**TAREFAS DO EXERCÍCIO:**
1/ De acordo com o artigo sobre o mercado de apostas, quanto cada casa de apostas investiu na licença específica estabelecida pelo Ministério da Fazenda?
2/ Reproduza o trecho do artigo sobre o mercado de apostas entre "Enquanto a Lei" e "a cada ano!", inclusive.

**SEÇÃO DE TEXTO:**
== == ==

O Pix pode acabar com a concorrência desleal no mercado de apostas
Por Marcelo Bueno
Passaram-se seis meses desde que o mercado de apostas foi regulamentado no Brasil, um marco que estruturou bases importantíssimas. Mais do que relevante, este passo era necessário, considerando os 23 milhões de brasileiros que apostaram em 2024, cerca de 15% da população, segundo a Anbima. Embora tenhamos dado primeiros passos importantes, saudáveis e bem-sucedidos, regulamentar não significa acabar com todos os problemas, e o nosso país enfrenta desafios práticos para comemorar um ambiente verdadeiramente saudável — para empresas, consumidores e governo.
Enquanto a Lei nº 14.790, sancionada em 2023, criou caminhos para operadores e provedores atuarem com transparência e responsabilidade, investindo tecnologia e recursos para estar dentro do escopo legal, estima-se que metade do mercado ainda opere fora do radar. Em tempos de orçamento justo e novos impostos sendo criados, o Ministério da Fazenda não deveria fechar os olhos para 50% do R$ 1,866 bilhão que pode ser retornado para os cofres públicos em tributos… a cada ano!
Falando em impostos, em junho, o setor, assim como vários outros da economia brasileira, também teve sua base tributária elevada, de 12% para 18% sobre o faturamento — um duro impacto para qualquer setor maduro da economia, mas e para empresas com planos de negócios tão recentes? É oportuno lembrar que, para atuar no mercado brasileiro regulado, cada uma das até agora pouco mais de 80 casas de apostas investiram R$ 30 milhões em uma licença específica estabelecida pelo Ministério da Fazenda para desencorajar aventureiros e empresas fraudulentas.
Neste ano, já vemos os operadores de apostas legalizados trabalhando sob as mais rígidas regras de PLD/FT, publicidade, compliance, com sistemas certificados e transmitindo para o Governo informações atuais; além de estarem trabalhando apenas com meios de pagamentos autorizados e fiscalizados pelo Banco Central. Ao mesmo tempo em que os sites ilegais continuam atuando às margens da lei, lesando apostadores, sociedade e gerando mais notícias ruins sobre o mercado como um todo.

== == ==

**SEGMENTO DE DADOS:**
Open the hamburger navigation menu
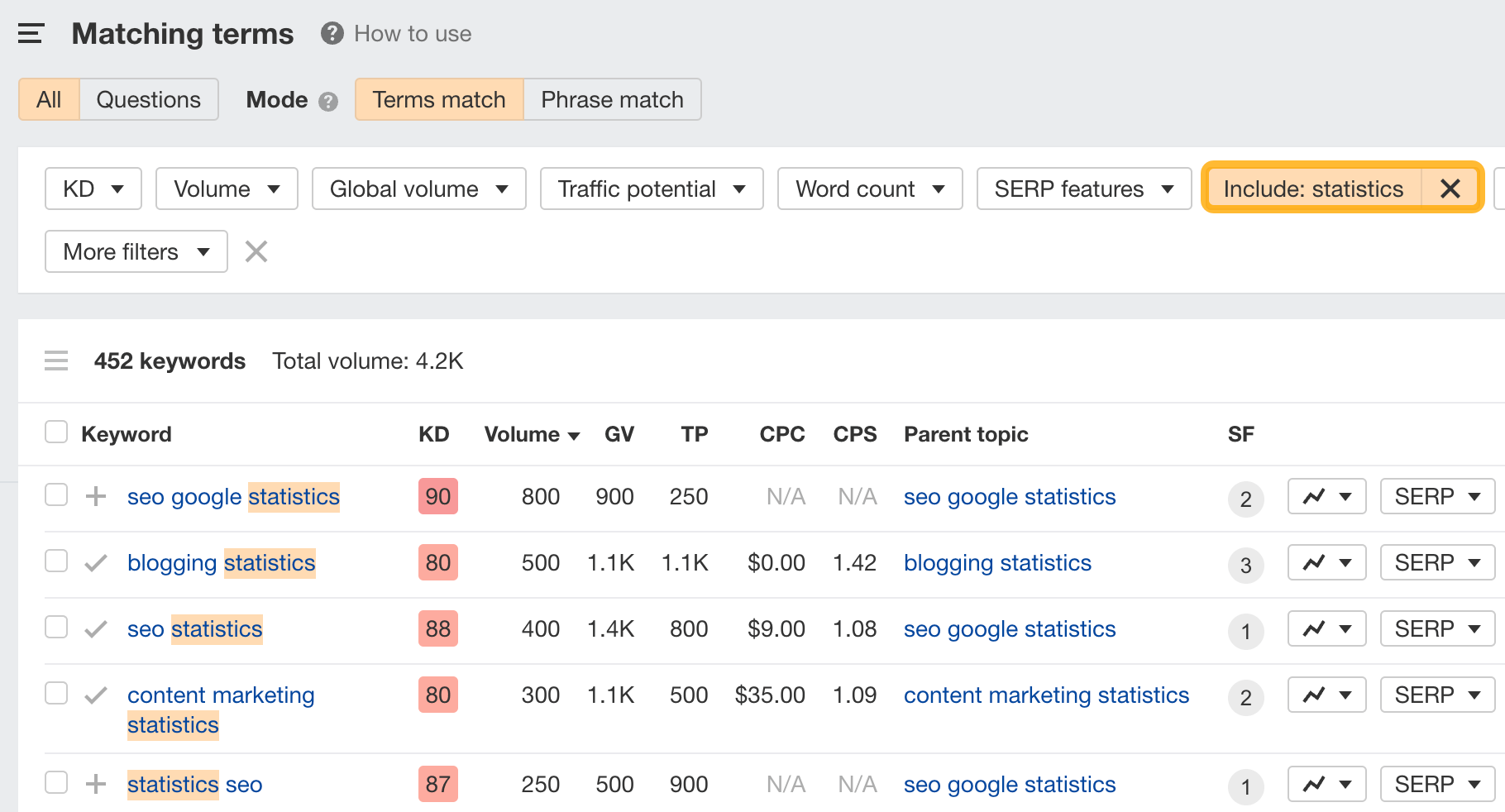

== == ==

**SOLUÇÕES DOS PROBLEMAS:**
1/ R$ 30 milhões.

2/
Enquanto a Lei nº 14.790, sancionada em 2023, criou caminhos para operadores e provedores atuarem com transparência e responsabilidade, investindo tecnologia e recursos para estar dentro do escopo legal, estima-se que metade do mercado ainda opere fora do radar. Em tempos de orçamento justo e novos impostos sendo criados, o Ministério da Fazenda não deveria fechar os olhos para 50% do R$ 1,866 bilhão que pode ser retornado para os cofres públicos em tributos… a cada ano!